There is a risk of burning your supporting hand when you fire a revolver style rifle. Another common risk is getting a wound from the resulting pieces of lead in case you fail to line up the chamber precisely. The solution would be to add some sort of shield to protect the supporting hand. However, it would create a place for dirt and debris to collect that would eventually lead to a jam. It is not a good idea, especially if you are in a combat situation. 

Understanding the origin of the revolver will make one know how this piece of weaponry has managed to be relevant for so many years after its inception. The term –Revolver- means a projectile weapon of the pistol type, which has a breech loading chambered cylinder. The arrangement is the cocking of the hammer, and the movement of the trigger will rotate and bring the next cartridge in line with the barrel for firing.

Reasons why Revolver Style Rifles are Unpopular

The reasons revolver style rifles are not popular are many, but mostly it is related to their utility. 

They Fire Pistol Rounds from a Rifle

While this might allow you to have greater accuracy and perhaps more range, there are still some problems the rifle encountered, which resembles those of a handgun. The logic is simple. A limited range leads to a low topping power. 

A rifle’s design is to be a distance weapon. Its primary purpose is to engage targets that are far from the shooter and which might require a more significant force. A rifle that has an ammunition chamber like that of a handgun will simply not do this.

Quantity of Ammunition

It is what every shooter wants. A rifle that can hold many rounds to prevent the constant need for reloading, especially in combat situations. The bolt action and the lever-action rifles with tubular magazines can carry more significant quantities of ammunition. In comparison, a revolving cylinder rifle can only hold a maximum of six rounds of ammo before their cylinder would become too bulky, and this made it less practical during combat. 

Even though modern technology led to the Chiappa-styled flatter cylinders would later reduce this bulk, it came long after the relegation of the revolving style rifles into the technological dustbin.

Hollow Point Ammunition

The hollow point-style ammunition is the most effective to be used on a pistol round, and it would have favored the revolver rifles as well. The disappointment is that the hollow point ammo was not in use until after a century since the introduction of revolver rifles.

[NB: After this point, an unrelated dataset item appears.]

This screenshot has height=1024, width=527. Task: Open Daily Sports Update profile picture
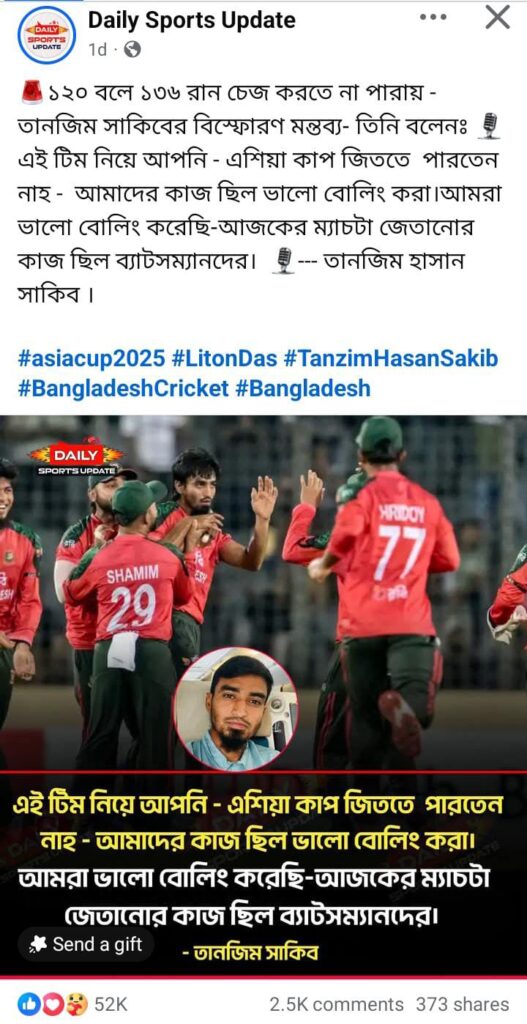(x=46, y=36)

By this time, more sophisticated and less complicated rifles had already been manufactured, and the market already captured.  Better rifles solved the problem of limited ammunition capacity, and this made the revolver style rifles outdated

Reasons Why Bolt and Semi-Auto Action Rifles are Ideal for Military Engagements

There are several reasons why a bolt or semi-auto action is more desirable under military and related combat conditions.

Closed System

Bolt and semi-auto systems are a closed system, and this means that no dirt, dust, or grime can get into the chamber. Compared to a revolver’s cylinder, the ratchet, pawl, and ejection systems are also open. It is the reason your rifle gets exposed to all sorts of crud and weather-related complications. In a combat situation, a revolver rifle is most likely to misfire, and this makes it unreliable in the field. 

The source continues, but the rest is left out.